----- Excerpted text

Intercloud is Cisco's architecture for linking private and public infrastructure around the world into a single cloud. It will let enterprises and service providers host workloads anywhere and move them around based on regional needs and compliance requirements. Cisco is using Intercloud to offer its own services, backing away from earlier pledges not to compete with its service-provider customers, but is still counting on partners to bring their infrastructure to the party.

Australian carrier Telstra, a longtime Cisco customer, was the company's first announced Intercloud partner. Dimension Data, a Cisco partner for 23 years, and parent NTT have now joined in, Lloyd told Cisco Live attendees.

Lloyd compared the concept to international roaming on cellular networks.

"We're going to embrace all cloud partners ... in the countries where we do business around the world, and in partnership with our cloud partners," Lloyd said.

Hybrid clouds are the future because they combine the easy expansion possible on a public cloud and the security and control of private infrastructure, he said. Cisco's platform for building those clouds, and the foundation of Intercloud, is ACI (Application Centric Infrastructure).

----------
----- Data for analysis

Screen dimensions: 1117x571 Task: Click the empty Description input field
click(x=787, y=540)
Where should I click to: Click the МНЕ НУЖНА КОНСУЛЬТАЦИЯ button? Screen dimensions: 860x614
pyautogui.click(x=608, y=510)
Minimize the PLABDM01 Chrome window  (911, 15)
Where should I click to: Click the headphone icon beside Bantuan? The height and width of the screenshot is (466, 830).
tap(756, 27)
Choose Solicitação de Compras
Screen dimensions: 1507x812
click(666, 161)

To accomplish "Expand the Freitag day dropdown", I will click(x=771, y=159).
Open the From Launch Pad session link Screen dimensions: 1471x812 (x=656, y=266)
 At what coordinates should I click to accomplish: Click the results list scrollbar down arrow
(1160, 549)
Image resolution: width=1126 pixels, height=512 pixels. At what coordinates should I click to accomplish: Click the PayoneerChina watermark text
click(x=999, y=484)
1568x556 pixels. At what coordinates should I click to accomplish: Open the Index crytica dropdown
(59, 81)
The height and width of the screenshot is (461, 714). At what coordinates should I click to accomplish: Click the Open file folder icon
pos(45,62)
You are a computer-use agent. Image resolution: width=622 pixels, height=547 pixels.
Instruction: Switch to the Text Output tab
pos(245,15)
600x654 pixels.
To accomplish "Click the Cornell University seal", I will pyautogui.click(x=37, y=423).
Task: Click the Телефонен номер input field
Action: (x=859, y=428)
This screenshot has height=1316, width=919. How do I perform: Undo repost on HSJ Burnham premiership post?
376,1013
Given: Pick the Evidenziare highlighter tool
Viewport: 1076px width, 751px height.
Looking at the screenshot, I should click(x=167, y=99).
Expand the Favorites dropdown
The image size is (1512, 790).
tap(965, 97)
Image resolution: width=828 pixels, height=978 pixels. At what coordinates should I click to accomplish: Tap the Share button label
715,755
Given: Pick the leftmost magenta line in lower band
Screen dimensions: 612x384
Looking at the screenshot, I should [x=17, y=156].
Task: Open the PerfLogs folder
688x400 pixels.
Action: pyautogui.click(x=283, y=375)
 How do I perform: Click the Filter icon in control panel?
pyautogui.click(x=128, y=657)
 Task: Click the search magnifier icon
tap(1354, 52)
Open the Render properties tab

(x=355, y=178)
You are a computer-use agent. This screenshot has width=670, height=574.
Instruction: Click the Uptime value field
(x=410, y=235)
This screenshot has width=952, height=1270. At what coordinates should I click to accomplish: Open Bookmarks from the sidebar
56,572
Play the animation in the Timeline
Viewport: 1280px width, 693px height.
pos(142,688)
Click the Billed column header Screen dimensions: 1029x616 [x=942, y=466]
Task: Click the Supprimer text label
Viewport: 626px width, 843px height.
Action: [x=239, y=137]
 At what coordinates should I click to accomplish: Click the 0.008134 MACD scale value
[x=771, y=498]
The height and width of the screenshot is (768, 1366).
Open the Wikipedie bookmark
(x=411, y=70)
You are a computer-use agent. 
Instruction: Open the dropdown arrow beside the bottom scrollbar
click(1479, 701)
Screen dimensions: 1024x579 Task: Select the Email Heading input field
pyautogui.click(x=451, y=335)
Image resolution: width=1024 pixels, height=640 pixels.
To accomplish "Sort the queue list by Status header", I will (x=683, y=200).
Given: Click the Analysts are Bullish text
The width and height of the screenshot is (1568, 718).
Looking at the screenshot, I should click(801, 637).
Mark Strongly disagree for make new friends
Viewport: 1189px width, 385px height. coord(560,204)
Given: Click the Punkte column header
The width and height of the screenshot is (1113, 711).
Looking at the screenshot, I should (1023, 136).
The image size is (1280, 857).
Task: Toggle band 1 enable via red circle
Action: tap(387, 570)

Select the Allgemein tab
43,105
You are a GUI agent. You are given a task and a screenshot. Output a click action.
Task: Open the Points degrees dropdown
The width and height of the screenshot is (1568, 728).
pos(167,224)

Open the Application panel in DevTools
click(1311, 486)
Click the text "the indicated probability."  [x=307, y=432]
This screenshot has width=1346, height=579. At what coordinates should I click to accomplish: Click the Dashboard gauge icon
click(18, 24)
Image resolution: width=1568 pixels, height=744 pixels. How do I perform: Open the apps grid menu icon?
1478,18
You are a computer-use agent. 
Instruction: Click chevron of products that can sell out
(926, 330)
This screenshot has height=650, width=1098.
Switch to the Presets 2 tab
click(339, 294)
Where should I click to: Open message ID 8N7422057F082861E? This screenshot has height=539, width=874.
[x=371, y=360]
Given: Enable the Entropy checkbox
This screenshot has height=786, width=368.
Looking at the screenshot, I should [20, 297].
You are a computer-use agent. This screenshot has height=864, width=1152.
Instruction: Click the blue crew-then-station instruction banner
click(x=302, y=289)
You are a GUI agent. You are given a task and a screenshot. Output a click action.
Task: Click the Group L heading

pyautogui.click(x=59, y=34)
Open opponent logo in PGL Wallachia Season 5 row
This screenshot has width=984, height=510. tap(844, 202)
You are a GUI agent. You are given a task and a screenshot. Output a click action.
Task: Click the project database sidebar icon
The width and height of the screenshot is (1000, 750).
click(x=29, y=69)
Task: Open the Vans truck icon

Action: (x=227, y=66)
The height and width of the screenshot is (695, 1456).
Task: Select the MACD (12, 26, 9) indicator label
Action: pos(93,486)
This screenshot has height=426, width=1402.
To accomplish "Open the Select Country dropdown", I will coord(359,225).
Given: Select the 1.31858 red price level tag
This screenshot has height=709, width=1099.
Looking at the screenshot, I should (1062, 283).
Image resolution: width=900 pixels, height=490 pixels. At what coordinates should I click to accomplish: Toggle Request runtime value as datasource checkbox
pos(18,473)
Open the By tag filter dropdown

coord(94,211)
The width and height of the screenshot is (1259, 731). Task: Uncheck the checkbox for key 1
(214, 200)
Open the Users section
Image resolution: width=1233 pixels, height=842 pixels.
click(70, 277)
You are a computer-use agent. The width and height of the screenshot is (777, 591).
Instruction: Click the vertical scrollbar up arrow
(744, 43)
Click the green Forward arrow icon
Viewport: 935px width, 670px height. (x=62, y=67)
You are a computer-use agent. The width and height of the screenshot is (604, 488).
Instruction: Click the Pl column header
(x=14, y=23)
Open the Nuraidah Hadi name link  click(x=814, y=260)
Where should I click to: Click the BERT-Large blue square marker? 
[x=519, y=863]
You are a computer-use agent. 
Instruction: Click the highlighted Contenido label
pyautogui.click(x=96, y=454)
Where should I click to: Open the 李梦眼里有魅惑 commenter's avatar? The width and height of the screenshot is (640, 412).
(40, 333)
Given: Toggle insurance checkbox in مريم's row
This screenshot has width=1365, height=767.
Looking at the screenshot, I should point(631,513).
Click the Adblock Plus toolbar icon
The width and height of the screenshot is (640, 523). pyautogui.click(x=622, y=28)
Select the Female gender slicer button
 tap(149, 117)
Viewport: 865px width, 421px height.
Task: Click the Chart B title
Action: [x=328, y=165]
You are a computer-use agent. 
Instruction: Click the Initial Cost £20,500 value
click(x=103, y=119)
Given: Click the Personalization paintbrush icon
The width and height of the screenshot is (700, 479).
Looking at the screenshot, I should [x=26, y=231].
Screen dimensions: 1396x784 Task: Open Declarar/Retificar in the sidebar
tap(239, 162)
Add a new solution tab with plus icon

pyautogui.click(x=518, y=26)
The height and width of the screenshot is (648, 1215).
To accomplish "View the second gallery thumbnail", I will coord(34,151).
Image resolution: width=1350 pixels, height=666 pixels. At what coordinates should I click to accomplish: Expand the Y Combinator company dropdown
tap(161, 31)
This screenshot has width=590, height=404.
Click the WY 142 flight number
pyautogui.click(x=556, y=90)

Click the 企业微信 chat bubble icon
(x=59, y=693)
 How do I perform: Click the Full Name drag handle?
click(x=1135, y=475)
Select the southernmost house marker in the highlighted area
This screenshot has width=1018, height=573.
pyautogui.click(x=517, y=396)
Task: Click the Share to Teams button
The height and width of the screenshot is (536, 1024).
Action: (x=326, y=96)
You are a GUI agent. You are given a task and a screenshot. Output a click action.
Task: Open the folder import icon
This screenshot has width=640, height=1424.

----------

To do —
a - In the text on Cisco's Intercloud, which company was the first announced Intercloud partner?
b - Continue the text on Cisco's Intercloud from its last sentence.

Answers in order —
a - Australian carrier Telstra.

b -
This platform, Cisco's entry into the SDN (software-defined networking) sweepstakes, is designed to simplify network provisioning, management and teardown, and make infrastructure more secure. It works in conjunction with Cisco-designed silicon on the recently introduced Nexus 9000 switch, but its benefits have also been extended to much of the older Cisco gear, including the Catalyst 6000 series and Integrated Services Routers, the company says.

Cisco has a lot riding on ACI, which was announced less than a year ago, and it may take a while to get the mass of its customers on board. Two IT engineers attending Cisco Live, both from large U.S. retailers, said they were just learning about ACI for the first time. The technologies they're now looking to adopt -- converged network-computing-storage platforms for one, and VoIP for the other -- are far from the cutting edge of Cisco's agenda. Cisco says it has 1,000 customers in the pipeline to adopt the Nexus 9000 and ACI.